Analysis and assessment of risks to public safety from unmanned aerial vehicles using fault tree analysis and Bayesian network.
An object of class bn.fit. Refer to the documentation of bnlearn for details.
A discrete Bayesian network to analyze critical risks associated with unmanned aerial vehicles. Probabilities were given within the referenced paper.
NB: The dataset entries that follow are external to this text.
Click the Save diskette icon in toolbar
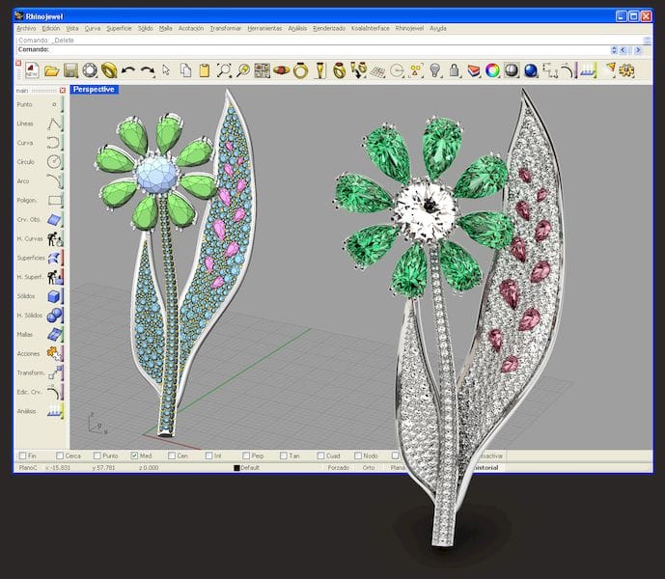click(x=70, y=70)
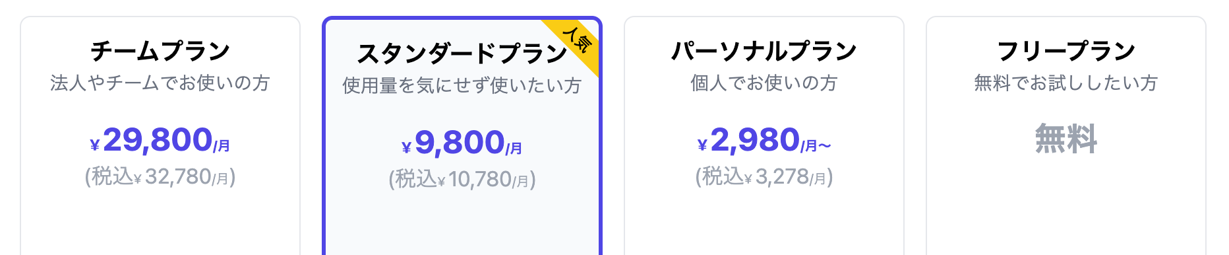
Task: Click the grey 無料 price label
Action: [x=1066, y=139]
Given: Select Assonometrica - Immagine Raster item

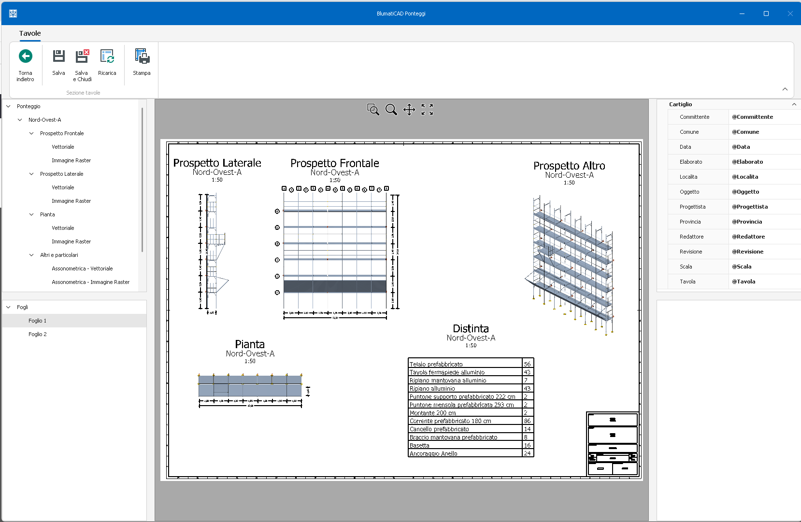Looking at the screenshot, I should pyautogui.click(x=90, y=282).
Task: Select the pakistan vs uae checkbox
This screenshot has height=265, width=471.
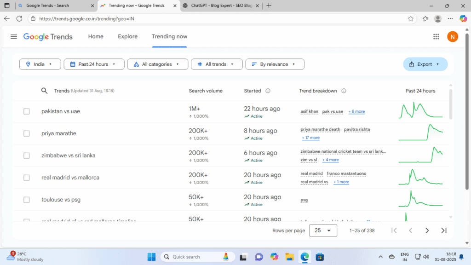Action: tap(27, 111)
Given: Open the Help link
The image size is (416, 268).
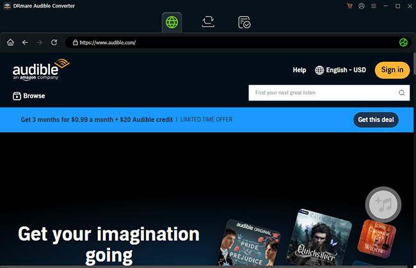Looking at the screenshot, I should 299,70.
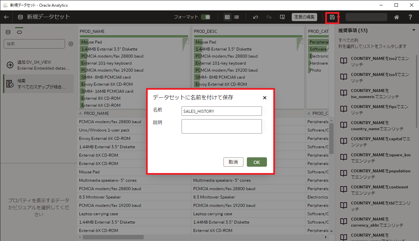
Task: Toggle the フォーマット switch
Action: pos(206,17)
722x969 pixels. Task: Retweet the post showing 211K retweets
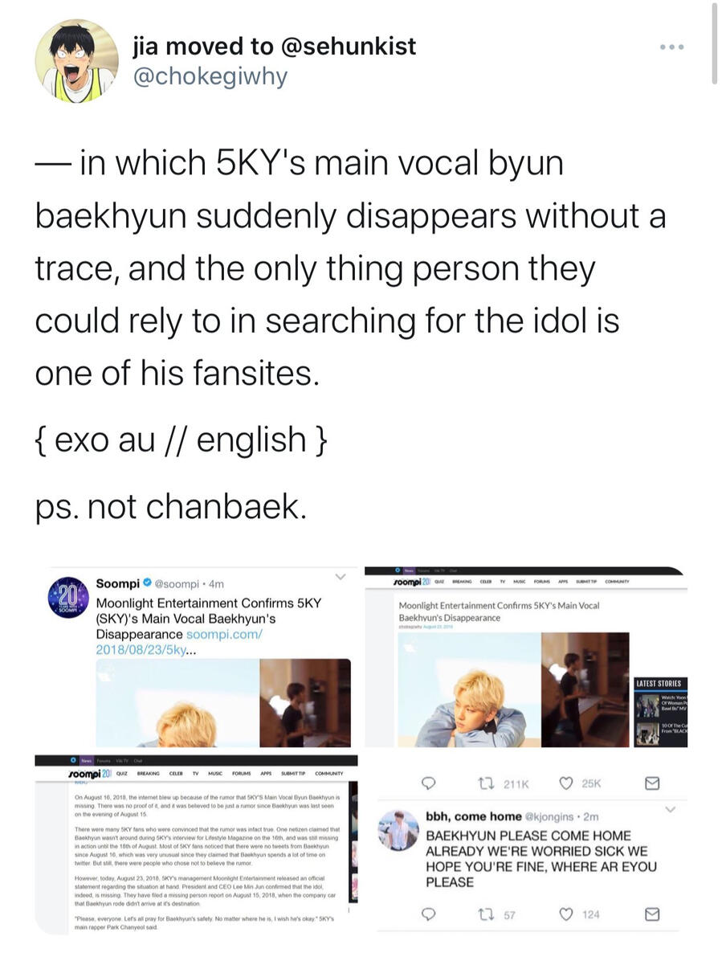click(485, 783)
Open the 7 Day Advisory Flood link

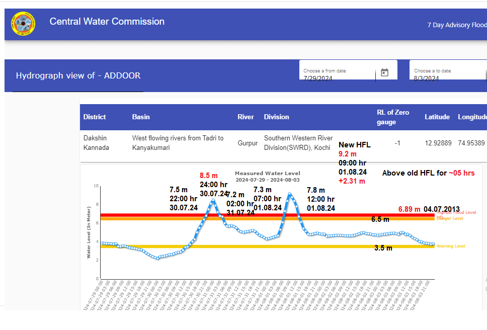[456, 25]
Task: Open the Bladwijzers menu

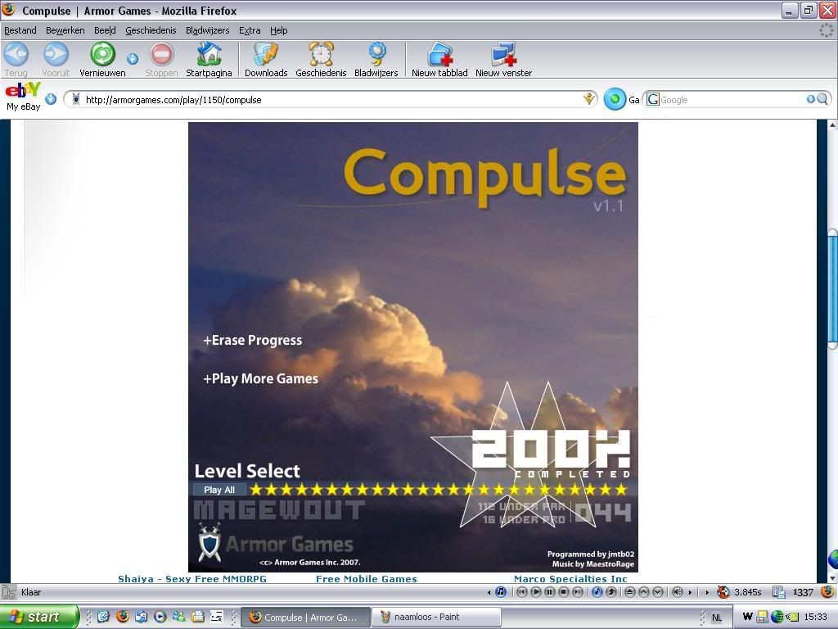Action: [x=207, y=30]
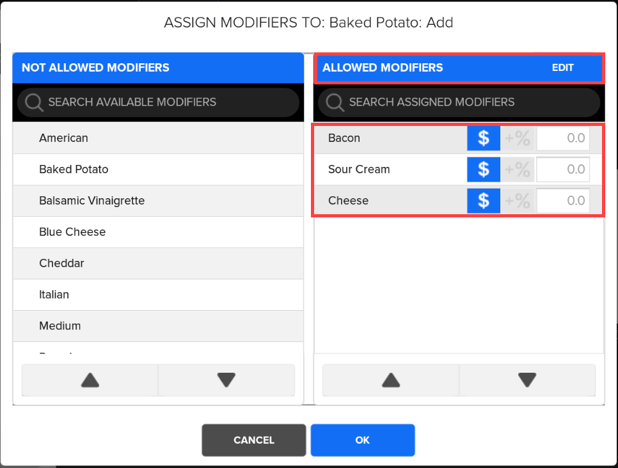Focus the Search Available Modifiers field
Viewport: 618px width, 468px height.
[166, 102]
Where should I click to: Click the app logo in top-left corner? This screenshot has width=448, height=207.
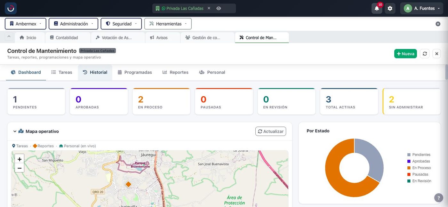click(11, 8)
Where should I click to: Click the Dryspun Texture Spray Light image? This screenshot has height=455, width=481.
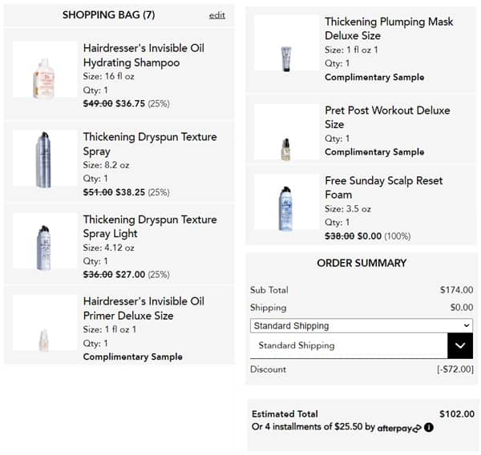coord(44,242)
The vertices are:
Mechanical failures (yes, no);
Battery failures (yes, no);
Flight control system failures (yes, no);
Gust (yes, no);
Rain and snow (yes, no);
Thunderstorm (yes, no);
Visibility (yes, no);
Communication link failures (yes, no);
GPS failures (yes, no);
Ostacles (yes, no);
Route planning issues (yes, no);
Unclear airspace division (yes, no);
Unqualified knowledge and skills (yes, no);
Weak safety awareness (yes, no);
Lack of experience (yes, no);
Careless (yes, no);
Fatigue (yes, no);
Violations (yes, no);
Lack of legal awareness (yes, no);
Psychological problems (yes, no);
Undefined subject of supervision responsibility (yes, no);
Lack of unified industry standard (yes, no);
Unclear airworthiness certification procedures (yes, no);
Long flight approval cycle (yes, no);
Weak laws and regulations (yes, no);
Inadequate training system (yes, no);
Lack of supervision system (yes, no);
Xiao, Q., Li, Y., Luo, F., & Liu, H. (2023). Analysis and assessment of risks to public safety from unmanned aerial vehicles using fault tree analysis and Bayesian network. Technology in Society, 73, 102229.